Eagles' Chip Kelly won at Oregon with different kinds of quarterbacks

Nick Foles during the regular-season finale against the Redskins. (Mel Evans/AP file)
Nick Foles during the regular-season finale against the Redskins. (Mel Evans/AP file)
Posted: April 15, 2013

When Chip Kelly coached at Oregon, the Ducks went to the Rose Bowl one year with a 5-foot-11, good-running quarterback. Another season, they made it to the BCS championship game with a 6-3 passer who ran only sparingly.

During Kelly's career in Eugene, which included two seasons as offensive coordinator and four as head coach, the Ducks also started a 6-6 guy without much mobility, another 6-3 quarterback who ran pretty decently, and finally a 6-4 solid combination of passing and running skills.

Kelly's quarterbacks were everything from red-shirt freshmen to junior-college transfers to program recruits who bided their time. None of them were what the scouting services called blue-chip prospects, but Kelly found a way to win with all of them.

The point is that the Eagles' new head coach, who has a definite idea of the kind of up-tempo offense he wants to run, doesn't necessarily have a "type" when it comes to the quarterback who will be running it.

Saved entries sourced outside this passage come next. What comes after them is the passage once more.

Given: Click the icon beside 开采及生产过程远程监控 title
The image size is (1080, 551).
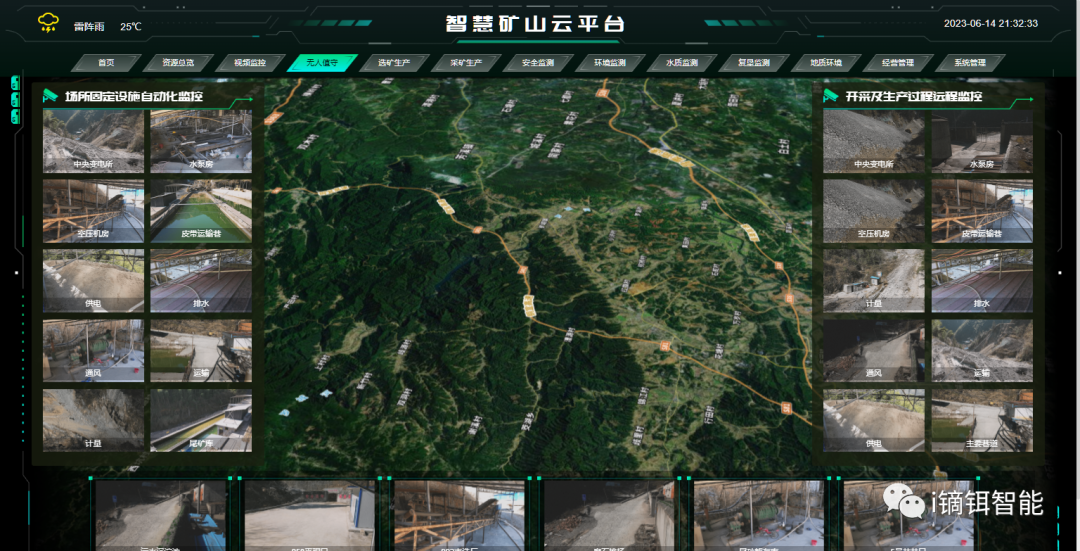Looking at the screenshot, I should coord(829,96).
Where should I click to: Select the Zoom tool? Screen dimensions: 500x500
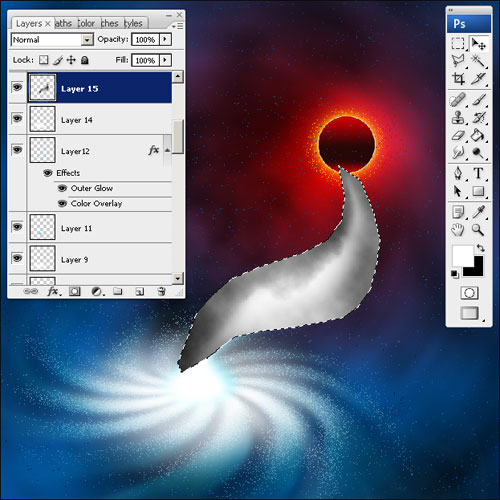(x=478, y=230)
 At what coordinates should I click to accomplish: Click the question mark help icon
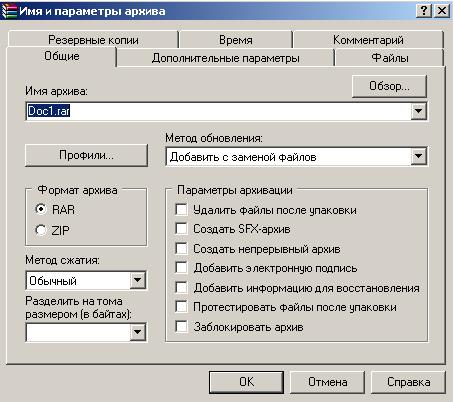(x=424, y=11)

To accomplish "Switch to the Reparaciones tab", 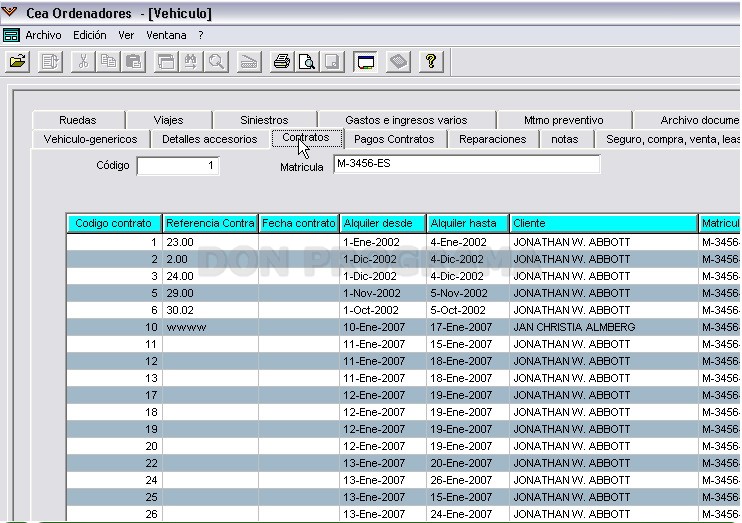I will [x=493, y=139].
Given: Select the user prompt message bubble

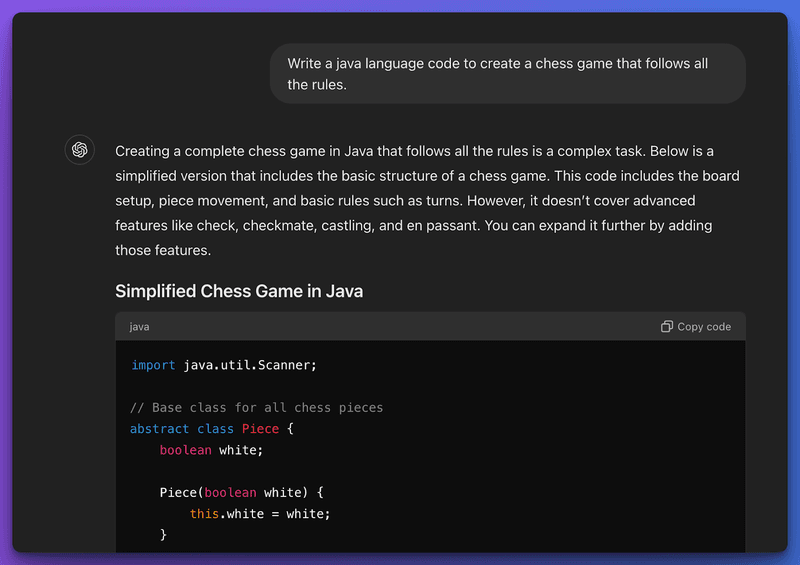Looking at the screenshot, I should [x=507, y=74].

Much of the offseason since Kelly was hired, and particularly since the Eagles opted to retain Michael Vick and to sign former Oregon quarterback Dennis Dixon, has been devoted to the parlor game of guessing what Kelly will do with the position this coming season. On the face of it, the assumption is that 6-6 Nick Foles, who has little mobility, doesn't really fit with Kelly's scheme, and that Vick and Dixon are more in keeping with a philosophy that the quarterback doesn't have to run, but must make opposing defenses believe he can run.

All of the figuring thus far could be tossed in the air in 11 days when the NFL draft begins and the Eagles might select their actual quarterback of the future. It is a long way from there to the beginning of September, however, and there will be no way to predict which of the leading candidates grasps what Kelly wants and is the starter for the first game of the 2013 regular season.

"I ran a high-tempo offense in college. You don't really get caught up in it," Foles said recently. "I think there are different kinds of quarterbacks, and if you look at any offense . . . you play to the strengths of whoever the quarterback is for the team. There is tempo for the offense, and that is just running plays really fast, and then there are fast quarterbacks who can run really fast. Those are two different things."

Obviously, Kelly would like to find a guy who can do all those things, but he's been a winner before without him.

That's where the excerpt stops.